An altered gut microbiota (inaccurately stated as “dysbiosis”) has been linked to almost every human disease or condition. However, one of microbiome research’s challenges is that of disentangling whether changes in gut microbiota composition and/or function are causal or consequential to a specific disease or condition, or, alternatively, whether microbiota changes and disease are both driven by a third factor.

In a systematic review in Cell, Jens Walter and colleagues address the challenges and limitations of establishing causality in microbiome research based on human microbiota-associated or humanized gnotobiotic rodents.

A different gut microbiota as compared to a control has been published for almost every disease or condition, ranging from gut-related conditions to obesity, cancer and neuropsychiatric diseases. However, until now the microbiome’s causal involvement only has robust evidence for Helicobacter pylori-associated peptic ulcer and gastric cancer and Clostridioides difficile infection-associated diarrhea.

The model used most frequently in microbiome research for making causal inferences is the transplantation of human fecal microbiota into germ-free mice (also known as human microbiota-associated or humanized gnotobiotic mice). Then, scientists examine disease phenotypes and identify mechanisms in germ-free mice colonized with the fecal microbiota of patients compared with mice colonized with the microbiota of healthy controls.

Those models have limitations, however, which affect data interpretation. One important limitation is that gut microbiota changes occurring in the donor host (e.g., in the context of a specific disease vs. healthy controls) will in most cases experience an ecological shift after engraftment to mice, and that does not necessarily represent the gut microbial community associated with the donor’s pathology. As a result, due to the genetic, behavioral, physiological and anatomical differences between host species, the altered microbiome patterns observed in donor human subjects may be difficult to replicate in human microbiota-associated mice.

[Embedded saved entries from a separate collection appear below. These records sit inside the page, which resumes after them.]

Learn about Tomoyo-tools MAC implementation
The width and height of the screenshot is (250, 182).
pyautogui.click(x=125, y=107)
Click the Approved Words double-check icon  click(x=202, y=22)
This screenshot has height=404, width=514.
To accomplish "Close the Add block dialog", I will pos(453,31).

By systematically reviewing 38 studies that utilized human microbiota-associated mice for assessing the role of the gut microbiome in the etiology of a wealth of disease states, a successful phenotype transfer was reported in 36 out of 38 studies. Nevertheless, taking into account the complex etiology of the diseases under study and the lack of specificity of human gut microbiome changes and disease states, the authors concluded that causal claims for the microbiome in the disease states under study are improbable.

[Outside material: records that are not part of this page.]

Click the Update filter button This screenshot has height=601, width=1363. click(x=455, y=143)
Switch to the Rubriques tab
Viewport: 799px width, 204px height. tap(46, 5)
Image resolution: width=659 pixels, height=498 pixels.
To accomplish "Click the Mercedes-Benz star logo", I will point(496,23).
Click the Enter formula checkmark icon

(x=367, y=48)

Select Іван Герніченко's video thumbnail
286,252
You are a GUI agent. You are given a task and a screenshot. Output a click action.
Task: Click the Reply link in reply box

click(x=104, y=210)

The major pitfalls detected in studies using human microbiota-associated mice models include:

  • Not testing for an altered gut microbiome either in the donor (diseased vs. healthy humans) or in the recipient mice.
  • Not replicating the donor’s gut microbiome changes in recipient rodents.
  • Not identifying underlying mechanisms (i.e., the causal component of the microbiome) linking the altered microbiome with disease.
  • A lack of standardization of experimental designs coupled with inappropriate statistical analyses (e.g., the small number of donors used, which fails to capture the large inter-individual variability of the human gut microbiome). In this regard, the authors pointed out that interpretations of results should be limited to pathophysiological and behavioral mechanisms rather than clinical symptoms in humans, especially in studies reporting human phenotypes such as autism-like behavior, which do not naturally occur in mice.

Beyond causality versus association, other challenges in translating microbiome science addressed by Colin Hill during the last Gut Microbiota for Health World Summit 2020 in Madrid include the lack of precise language, numeracy and interpretation of complicated microbiome figures and analyses.

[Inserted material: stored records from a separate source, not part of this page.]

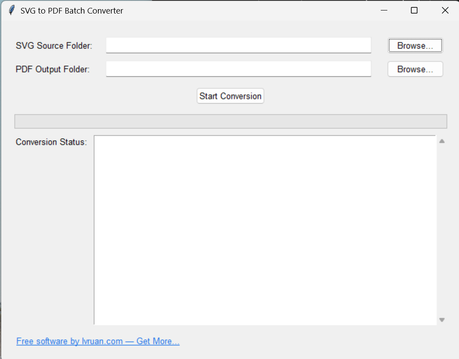Minimize the converter window
This screenshot has height=359, width=459.
click(383, 10)
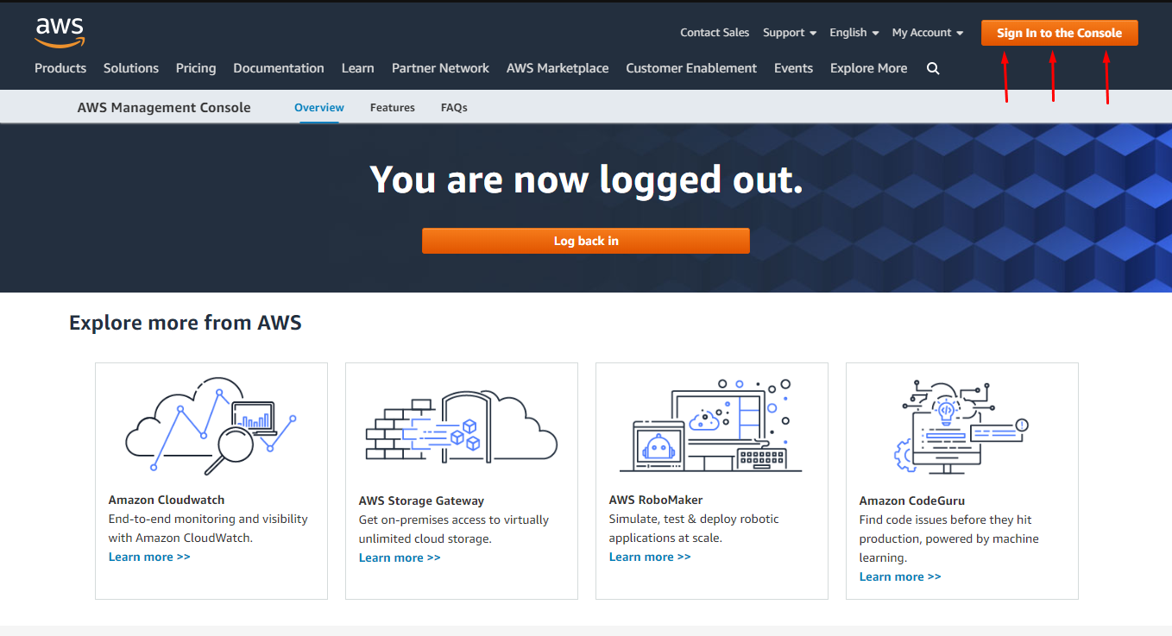
Task: Open Learn more under Amazon CodeGuru
Action: 900,576
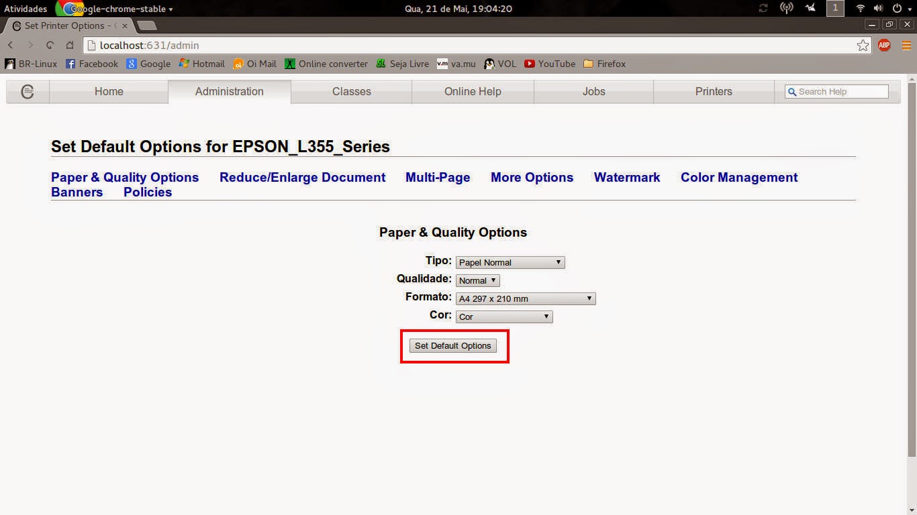Open the Facebook bookmark
Image resolution: width=917 pixels, height=515 pixels.
(x=92, y=64)
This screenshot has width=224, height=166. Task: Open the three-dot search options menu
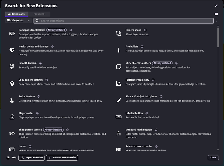[x=216, y=21]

Finally, the authors make some suggestions for establishing causal relationships between an altered gut microbiome and human disease, state or condition with scientific rigor and without hype. They suggest:

  1. Determining the microbiome alterations associated with the pathology by comparing donor samples from individuals with a disease with those who are healthy.
  2. Using an appropriate number of donors to take into account the high inter-individual variation in the gut microbiome.
  3. Performing statistical analyses by using donor numbers instead of the number of recipient mice.
  4. Not pooling donor samples before inoculating rodents (the common practice of pooling donor samples increases the chance of false positive findings).
  5. Testing if microbiome engraftment occurred and whether an altered gut microbiome in terms of composition and/or functions was transferred to recipient animals.
  6. Discussing honestly the limitations of animal models and avoiding overstatements on causal claims. Microbiome science requires precision of language and numerical accuracy coupled with a healthy dose of skepticism to keep from getting carried away by hype.
  7. Exploring mechanisms and causal components of the microbiome for the progression of the microbiome field.



Walter J, Armet AM, Finlay BB, Shanahan F. Establishing or exaggerating causality for the gut microbiome: lessons learned from human microbiota-associated rodents. Cell. 2020; 180(2):221-32. doi: 10.1016/j.cell.2019.12.025.